EXERCISE: Using the listing below, return every line that includes "agent".
═══ SUPPLIED RECORDS ═══
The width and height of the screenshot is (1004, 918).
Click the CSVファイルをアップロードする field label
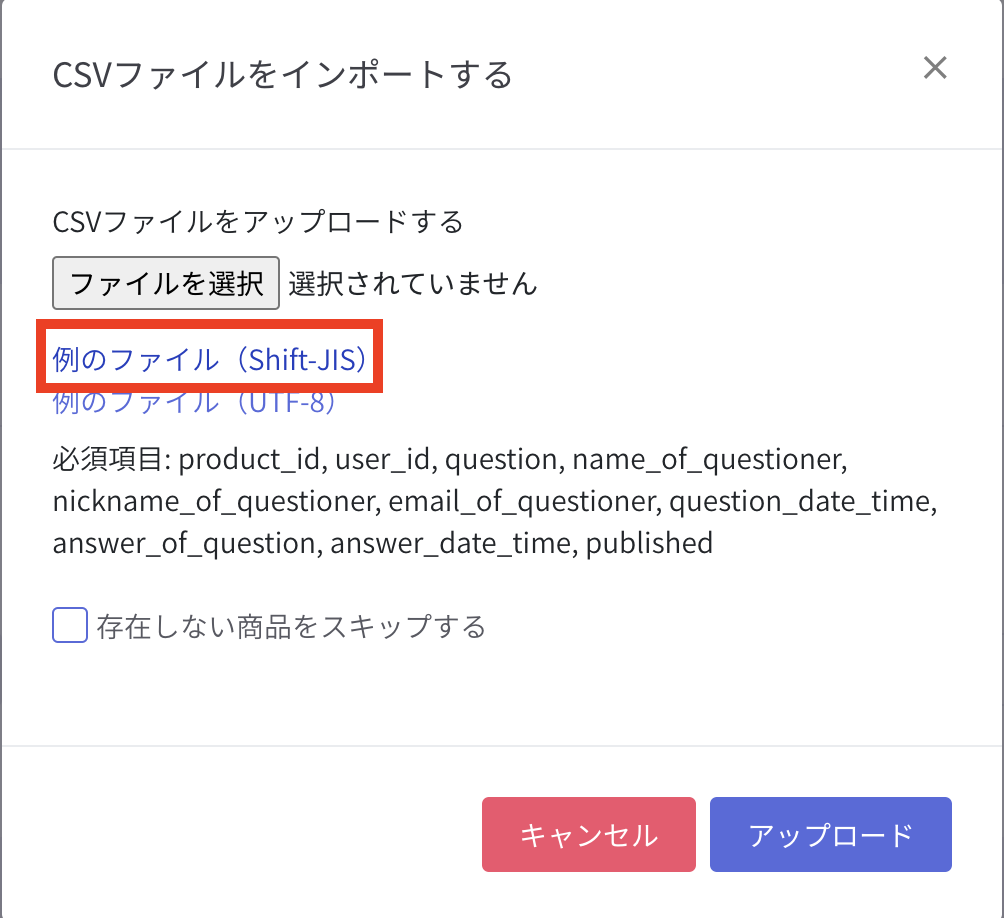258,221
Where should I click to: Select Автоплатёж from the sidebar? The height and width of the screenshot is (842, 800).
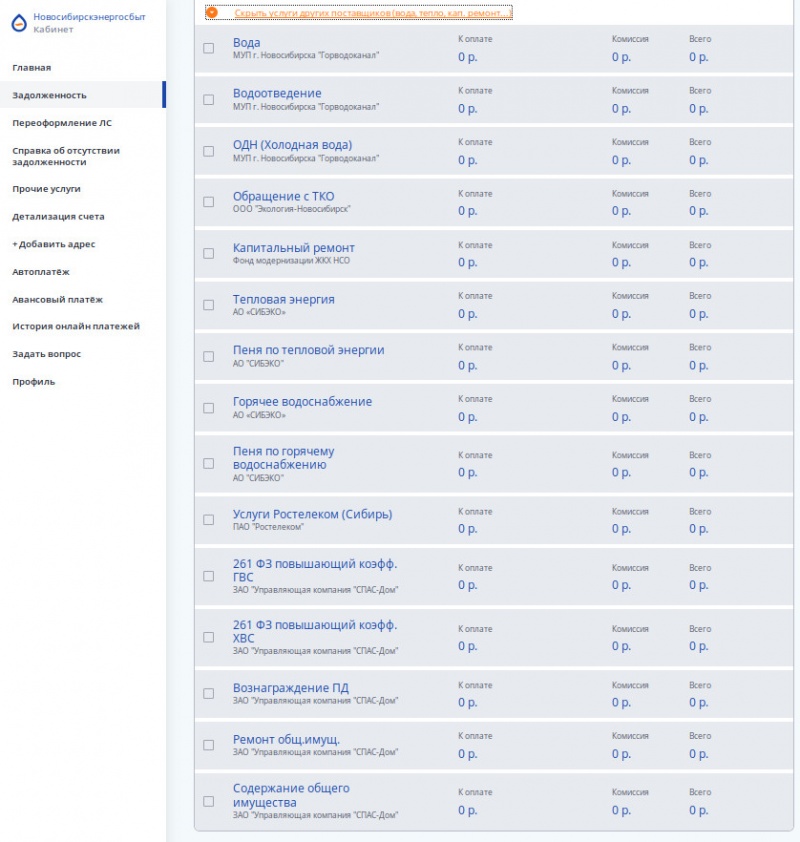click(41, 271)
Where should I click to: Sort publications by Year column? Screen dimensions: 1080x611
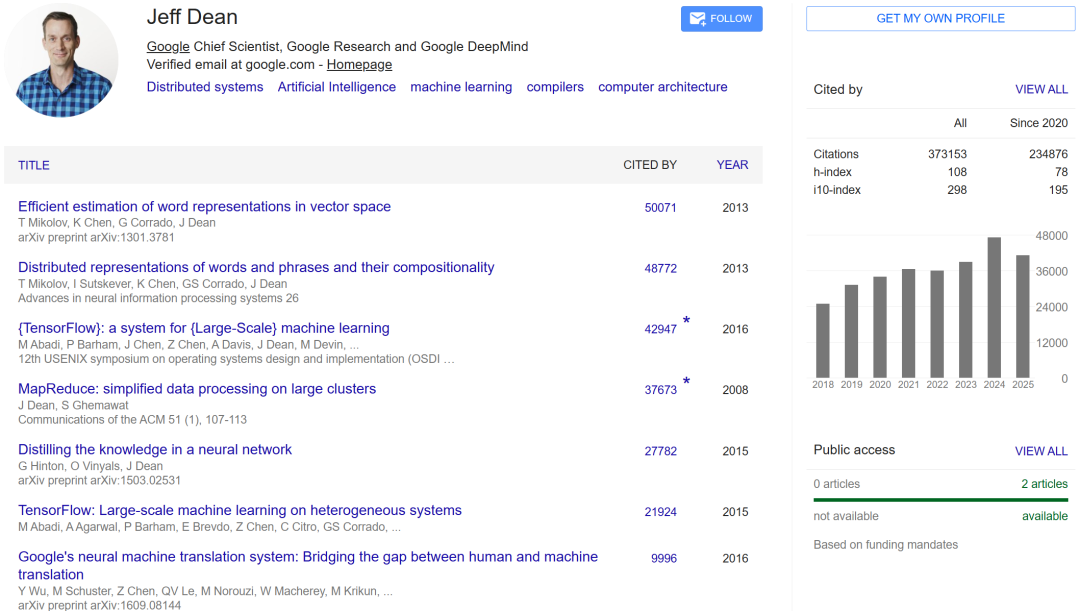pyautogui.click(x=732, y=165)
═══
═══ SUPPLIED RECORDS ═══
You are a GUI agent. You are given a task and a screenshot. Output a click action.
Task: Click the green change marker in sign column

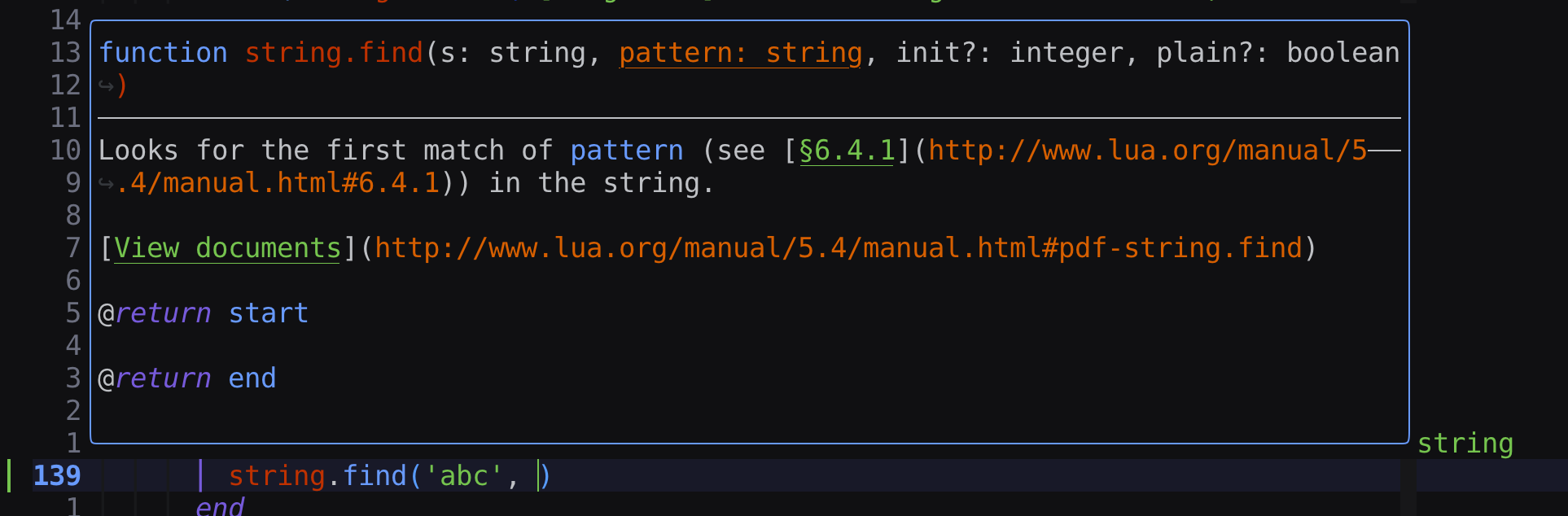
═══
═══ SUPPLIED RECORDS ═══
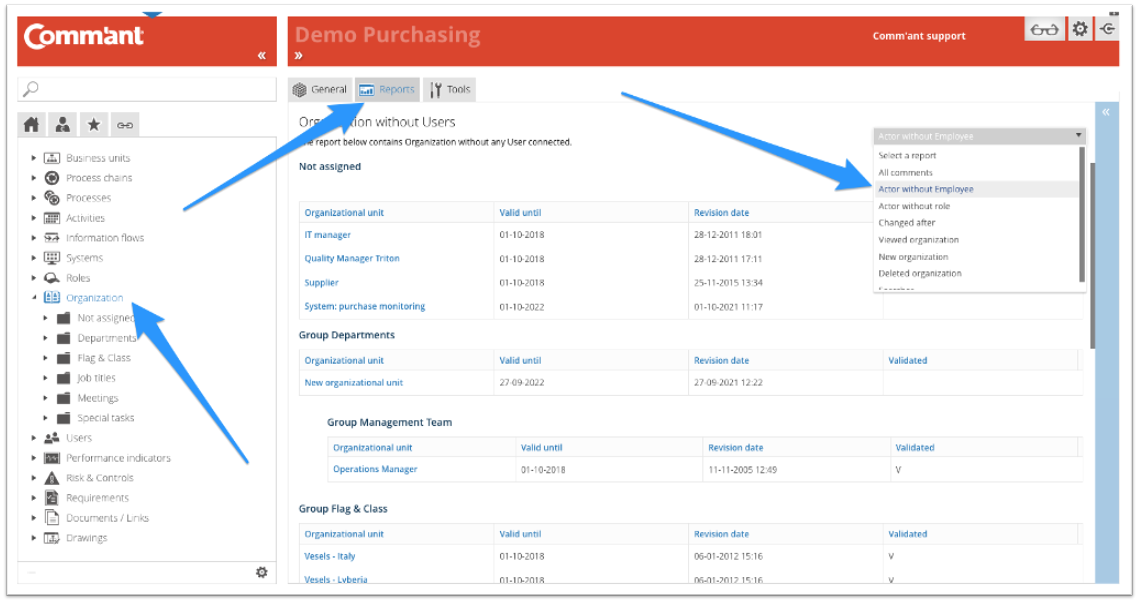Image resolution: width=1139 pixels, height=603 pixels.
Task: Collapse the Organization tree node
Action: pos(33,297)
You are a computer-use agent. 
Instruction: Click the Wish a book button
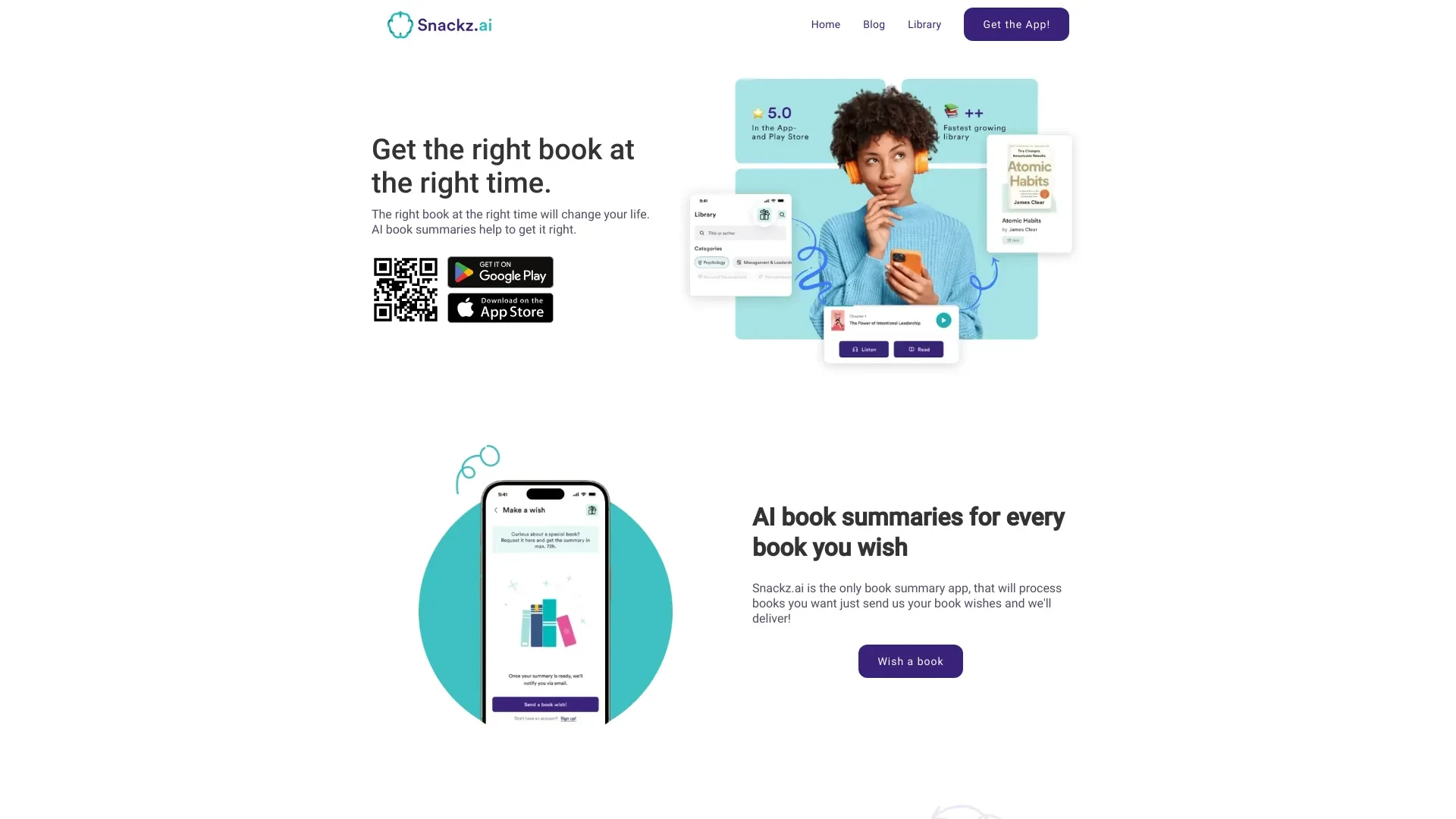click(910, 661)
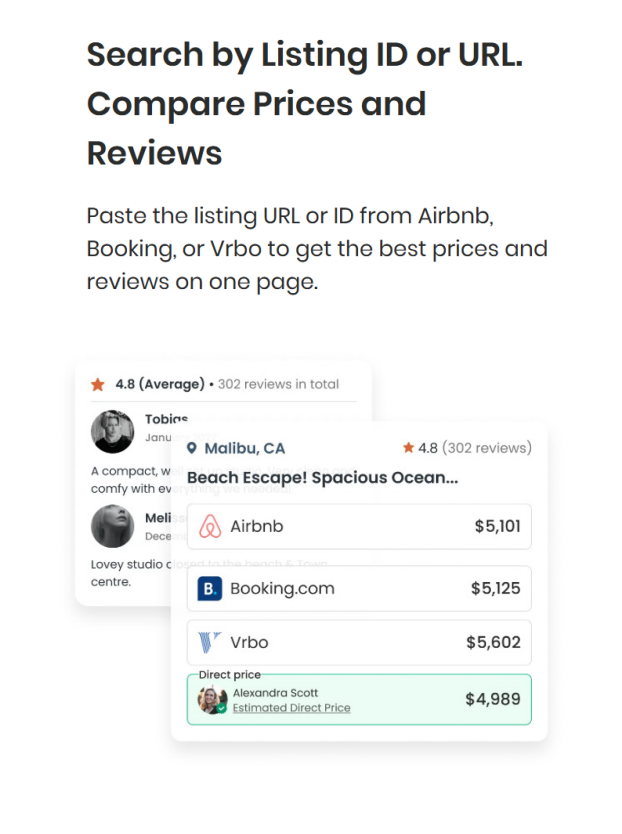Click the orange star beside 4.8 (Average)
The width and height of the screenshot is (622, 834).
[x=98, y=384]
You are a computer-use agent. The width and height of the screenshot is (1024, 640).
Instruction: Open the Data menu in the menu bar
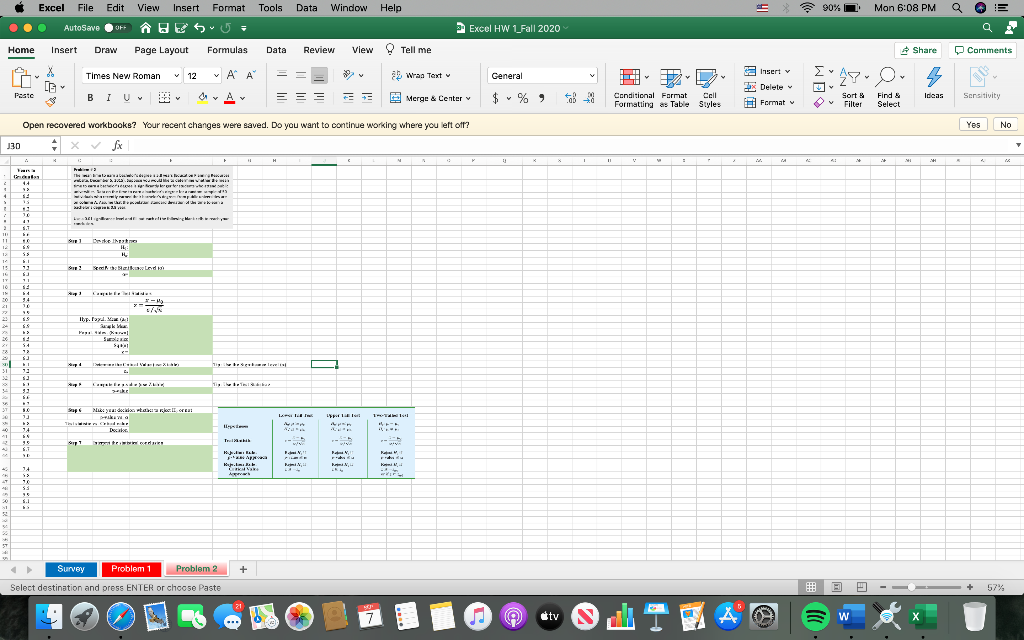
═══
ANSWER SPACE:
You are a GUI agent. You are given a task and a screenshot. Output a click action.
You are a computer-use agent. 
You are a computer-use agent. The width and height of the screenshot is (1024, 640).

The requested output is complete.